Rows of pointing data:

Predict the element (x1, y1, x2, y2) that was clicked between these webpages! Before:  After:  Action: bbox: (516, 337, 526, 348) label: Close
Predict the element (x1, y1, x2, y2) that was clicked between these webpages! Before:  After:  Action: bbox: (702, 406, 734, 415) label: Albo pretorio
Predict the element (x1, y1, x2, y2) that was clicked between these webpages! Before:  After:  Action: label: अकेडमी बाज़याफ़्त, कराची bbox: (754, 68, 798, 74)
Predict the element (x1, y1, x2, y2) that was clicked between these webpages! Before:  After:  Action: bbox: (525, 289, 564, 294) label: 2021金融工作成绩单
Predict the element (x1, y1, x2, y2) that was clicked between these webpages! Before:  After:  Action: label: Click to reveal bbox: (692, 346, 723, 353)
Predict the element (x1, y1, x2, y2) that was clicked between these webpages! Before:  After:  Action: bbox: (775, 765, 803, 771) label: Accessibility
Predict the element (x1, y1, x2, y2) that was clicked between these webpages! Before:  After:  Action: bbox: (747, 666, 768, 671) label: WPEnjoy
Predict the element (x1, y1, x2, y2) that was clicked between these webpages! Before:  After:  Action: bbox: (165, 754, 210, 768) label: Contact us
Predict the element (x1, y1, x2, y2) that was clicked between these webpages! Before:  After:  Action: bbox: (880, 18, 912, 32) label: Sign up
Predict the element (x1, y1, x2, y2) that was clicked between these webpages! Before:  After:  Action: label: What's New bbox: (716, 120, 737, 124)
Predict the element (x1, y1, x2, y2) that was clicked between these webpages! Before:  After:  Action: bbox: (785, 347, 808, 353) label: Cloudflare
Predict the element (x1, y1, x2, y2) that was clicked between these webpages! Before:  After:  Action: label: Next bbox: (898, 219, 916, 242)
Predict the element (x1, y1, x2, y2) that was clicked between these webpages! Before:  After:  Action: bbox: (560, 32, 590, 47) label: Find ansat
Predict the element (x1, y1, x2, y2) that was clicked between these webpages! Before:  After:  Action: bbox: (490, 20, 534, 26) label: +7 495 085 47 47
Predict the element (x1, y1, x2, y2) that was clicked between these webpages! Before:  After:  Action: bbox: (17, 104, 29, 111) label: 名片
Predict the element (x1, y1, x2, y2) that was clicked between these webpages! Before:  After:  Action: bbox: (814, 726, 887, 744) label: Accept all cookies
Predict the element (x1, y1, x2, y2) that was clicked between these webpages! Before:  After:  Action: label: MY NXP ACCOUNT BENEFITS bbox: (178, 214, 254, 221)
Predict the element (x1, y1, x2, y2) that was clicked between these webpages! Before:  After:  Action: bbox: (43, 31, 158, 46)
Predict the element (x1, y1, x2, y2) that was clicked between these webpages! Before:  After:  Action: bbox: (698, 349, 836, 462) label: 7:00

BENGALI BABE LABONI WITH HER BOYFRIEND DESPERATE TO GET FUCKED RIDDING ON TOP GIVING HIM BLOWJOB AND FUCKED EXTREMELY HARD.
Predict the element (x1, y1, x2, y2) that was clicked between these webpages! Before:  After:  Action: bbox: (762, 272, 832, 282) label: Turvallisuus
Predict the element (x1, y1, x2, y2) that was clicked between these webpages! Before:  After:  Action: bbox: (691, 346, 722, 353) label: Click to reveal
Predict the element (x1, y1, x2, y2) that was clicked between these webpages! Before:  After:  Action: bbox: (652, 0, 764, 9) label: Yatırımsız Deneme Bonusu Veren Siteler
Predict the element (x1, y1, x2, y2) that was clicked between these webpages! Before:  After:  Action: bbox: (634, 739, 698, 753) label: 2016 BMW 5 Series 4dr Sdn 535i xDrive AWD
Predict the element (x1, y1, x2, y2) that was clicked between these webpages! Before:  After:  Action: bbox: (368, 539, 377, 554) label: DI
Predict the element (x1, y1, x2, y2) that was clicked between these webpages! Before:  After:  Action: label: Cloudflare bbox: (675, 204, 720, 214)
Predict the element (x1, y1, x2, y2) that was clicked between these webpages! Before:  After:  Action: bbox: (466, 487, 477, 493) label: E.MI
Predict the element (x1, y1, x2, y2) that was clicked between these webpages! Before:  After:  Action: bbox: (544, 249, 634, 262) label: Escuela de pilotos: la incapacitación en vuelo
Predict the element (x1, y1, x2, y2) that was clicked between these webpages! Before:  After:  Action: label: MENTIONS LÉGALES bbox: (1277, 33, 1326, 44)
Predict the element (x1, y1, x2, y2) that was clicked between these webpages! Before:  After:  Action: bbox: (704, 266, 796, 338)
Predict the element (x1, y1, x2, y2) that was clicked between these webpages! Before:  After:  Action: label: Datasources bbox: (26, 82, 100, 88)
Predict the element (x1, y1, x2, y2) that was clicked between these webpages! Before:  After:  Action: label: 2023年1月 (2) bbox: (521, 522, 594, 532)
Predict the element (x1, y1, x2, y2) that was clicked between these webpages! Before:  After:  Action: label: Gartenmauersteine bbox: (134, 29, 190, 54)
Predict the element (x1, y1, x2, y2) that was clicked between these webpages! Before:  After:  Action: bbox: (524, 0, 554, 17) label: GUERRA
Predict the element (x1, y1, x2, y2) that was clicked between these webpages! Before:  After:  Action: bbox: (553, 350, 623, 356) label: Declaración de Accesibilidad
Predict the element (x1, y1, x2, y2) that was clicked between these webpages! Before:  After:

:: SET TASK ::
Reproduce every line of the listing above verbatim, from the first to the last.

:: TASK SOLUTION ::
Predict the element (x1, y1, x2, y2) that was clicked between these webpages! Before:  After:  Action: bbox: (516, 337, 526, 348) label: Close
Predict the element (x1, y1, x2, y2) that was clicked between these webpages! Before:  After:  Action: bbox: (702, 406, 734, 415) label: Albo pretorio
Predict the element (x1, y1, x2, y2) that was clicked between these webpages! Before:  After:  Action: label: अकेडमी बाज़याफ़्त, कराची bbox: (754, 68, 798, 74)
Predict the element (x1, y1, x2, y2) that was clicked between these webpages! Before:  After:  Action: bbox: (525, 289, 564, 294) label: 2021金融工作成绩单
Predict the element (x1, y1, x2, y2) that was clicked between these webpages! Before:  After:  Action: label: Click to reveal bbox: (692, 346, 723, 353)
Predict the element (x1, y1, x2, y2) that was clicked between these webpages! Before:  After:  Action: bbox: (775, 765, 803, 771) label: Accessibility
Predict the element (x1, y1, x2, y2) that was clicked between these webpages! Before:  After:  Action: bbox: (747, 666, 768, 671) label: WPEnjoy
Predict the element (x1, y1, x2, y2) that was clicked between these webpages! Before:  After:  Action: bbox: (165, 754, 210, 768) label: Contact us
Predict the element (x1, y1, x2, y2) that was clicked between these webpages! Before:  After:  Action: bbox: (880, 18, 912, 32) label: Sign up
Predict the element (x1, y1, x2, y2) that was clicked between these webpages! Before:  After:  Action: label: What's New bbox: (716, 120, 737, 124)
Predict the element (x1, y1, x2, y2) that was clicked between these webpages! Before:  After:  Action: bbox: (785, 347, 808, 353) label: Cloudflare
Predict the element (x1, y1, x2, y2) that was clicked between these webpages! Before:  After:  Action: label: Next bbox: (898, 219, 916, 242)
Predict the element (x1, y1, x2, y2) that was clicked between these webpages! Before:  After:  Action: bbox: (560, 32, 590, 47) label: Find ansat
Predict the element (x1, y1, x2, y2) that was clicked between these webpages! Before:  After:  Action: bbox: (490, 20, 534, 26) label: +7 495 085 47 47
Predict the element (x1, y1, x2, y2) that was clicked between these webpages! Before:  After:  Action: bbox: (17, 104, 29, 111) label: 名片
Predict the element (x1, y1, x2, y2) that was clicked between these webpages! Before:  After:  Action: bbox: (814, 726, 887, 744) label: Accept all cookies
Predict the element (x1, y1, x2, y2) that was clicked between these webpages! Before:  After:  Action: label: MY NXP ACCOUNT BENEFITS bbox: (178, 214, 254, 221)
Predict the element (x1, y1, x2, y2) that was clicked between these webpages! Before:  After:  Action: bbox: (43, 31, 158, 46)
Predict the element (x1, y1, x2, y2) that was clicked between these webpages! Before:  After:  Action: bbox: (698, 349, 836, 462) label: 7:00

BENGALI BABE LABONI WITH HER BOYFRIEND DESPERATE TO GET FUCKED RIDDING ON TOP GIVING HIM BLOWJOB AND FUCKED EXTREMELY HARD.
Predict the element (x1, y1, x2, y2) that was clicked between these webpages! Before:  After:  Action: bbox: (762, 272, 832, 282) label: Turvallisuus
Predict the element (x1, y1, x2, y2) that was clicked between these webpages! Before:  After:  Action: bbox: (691, 346, 722, 353) label: Click to reveal
Predict the element (x1, y1, x2, y2) that was clicked between these webpages! Before:  After:  Action: bbox: (652, 0, 764, 9) label: Yatırımsız Deneme Bonusu Veren Siteler
Predict the element (x1, y1, x2, y2) that was clicked between these webpages! Before:  After:  Action: bbox: (634, 739, 698, 753) label: 2016 BMW 5 Series 4dr Sdn 535i xDrive AWD
Predict the element (x1, y1, x2, y2) that was clicked between these webpages! Before:  After:  Action: bbox: (368, 539, 377, 554) label: DI
Predict the element (x1, y1, x2, y2) that was clicked between these webpages! Before:  After:  Action: label: Cloudflare bbox: (675, 204, 720, 214)
Predict the element (x1, y1, x2, y2) that was clicked between these webpages! Before:  After:  Action: bbox: (466, 487, 477, 493) label: E.MI
Predict the element (x1, y1, x2, y2) that was clicked between these webpages! Before:  After:  Action: bbox: (544, 249, 634, 262) label: Escuela de pilotos: la incapacitación en vuelo
Predict the element (x1, y1, x2, y2) that was clicked between these webpages! Before:  After:  Action: label: MENTIONS LÉGALES bbox: (1277, 33, 1326, 44)
Predict the element (x1, y1, x2, y2) that was clicked between these webpages! Before:  After:  Action: bbox: (704, 266, 796, 338)
Predict the element (x1, y1, x2, y2) that was clicked between these webpages! Before:  After:  Action: label: Datasources bbox: (26, 82, 100, 88)
Predict the element (x1, y1, x2, y2) that was clicked between these webpages! Before:  After:  Action: label: 2023年1月 (2) bbox: (521, 522, 594, 532)
Predict the element (x1, y1, x2, y2) that was clicked between these webpages! Before:  After:  Action: label: Gartenmauersteine bbox: (134, 29, 190, 54)
Predict the element (x1, y1, x2, y2) that was clicked between these webpages! Before:  After:  Action: bbox: (524, 0, 554, 17) label: GUERRA
Predict the element (x1, y1, x2, y2) that was clicked between these webpages! Before:  After:  Action: bbox: (553, 350, 623, 356) label: Declaración de Accesibilidad
Predict the element (x1, y1, x2, y2) that was clicked between these webpages! Before:  After:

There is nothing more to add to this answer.